Both the Cowan School® and the Cowan Academy®–like all of the Dallas Institute’s Cowan Center for Education programs—are shaped by the ideals from several intellectual traditions of liberal education.
From the ancients, the Cowan School® and Cowan Academy® embrace the tenets of liberal learning that the Greeks called “PAIDEIA (py-dee-a) from the Greek pais, paidos: the upbringing of a child. (Related to pedagogy and pediatrics.) In an extended sense, the equivalent of the Latin humanitas (from which ‘the humanities’), signifying the general learning that should be the possession of all human beings.” Because learning “should be the possession of all human beings,” we affirm Robert Maynard Hutchins’ belief that the “best education for the best is the best education for all.”
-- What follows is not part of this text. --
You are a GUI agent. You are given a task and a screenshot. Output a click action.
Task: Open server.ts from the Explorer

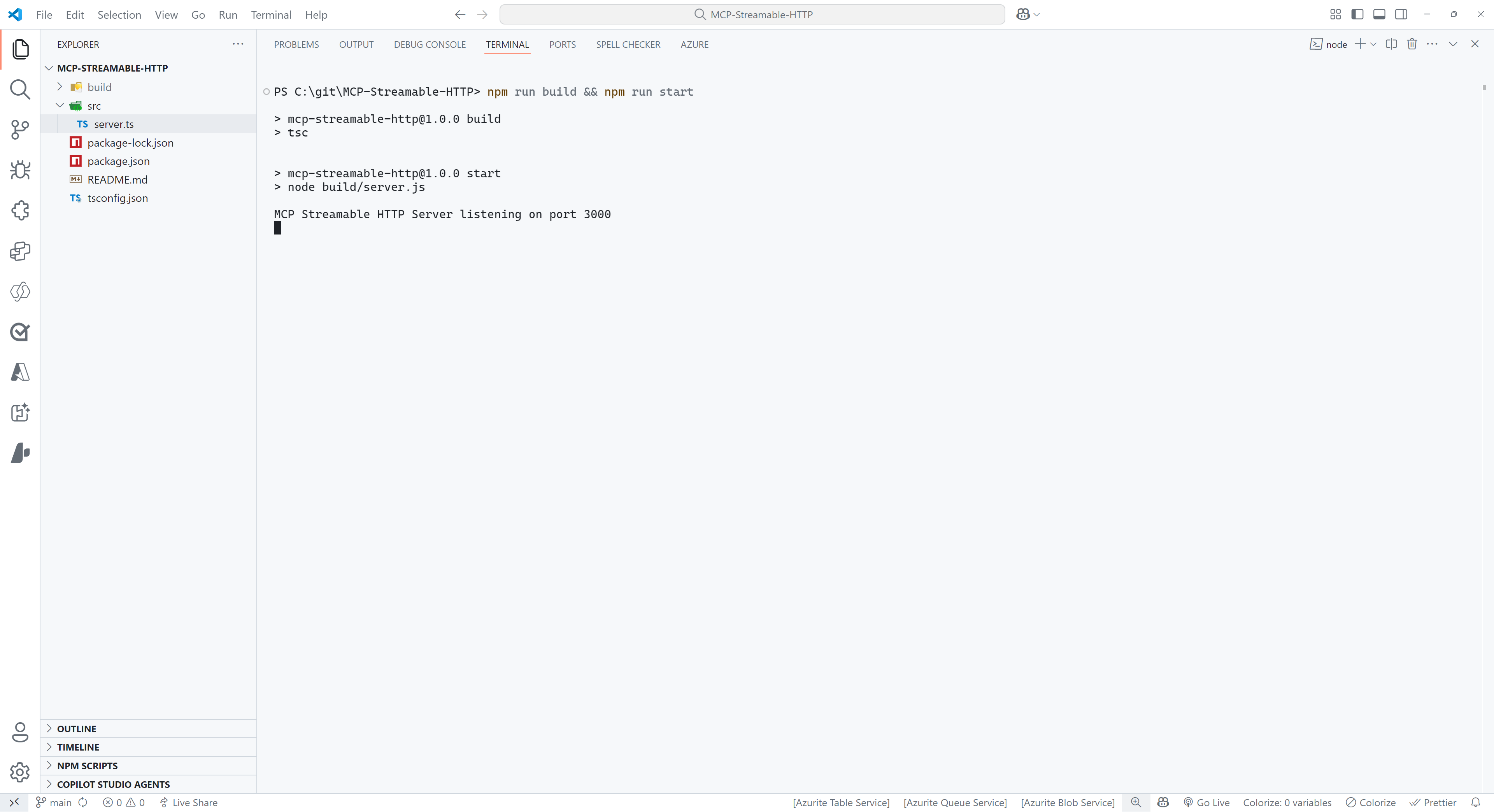114,123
The second intellectual tradition that gives form to the Cowan Center philosophy of liberal learning comes from more contemporary minds although it, too, is rooted in an ancient sensibility. This is what was described earlier as Louise and Donald Cowan’s understanding of the “poetic imagination.”
Since 1984 in Cowan Center programs, school teachers and administrators from all disciplines and grade levels have responded with joy to the poetic imagination. It is the joy of recognition, an awakening of an inner tutor that affirms the high, noble features of teaching and learning that educators know to be true but that they are too often forced to disregard in our day for utility’s sake.
The Cowan Center’s philosophy of liberal education is not an agenda or a list of terms or standardized teaching methods. It is a spirit that awakens excellence and professional authority, and it generates an educational force as varied as both the individuals who comprise it and those who will be in their care. And since it is an attitude, one that affirms what educators know to be the highest purposes of an education, for decades now, Cowan Center alumni have applied it in their classrooms and schools. Every child could receive a high-quality education if our teachers and leaders were encouraged to remember who they are.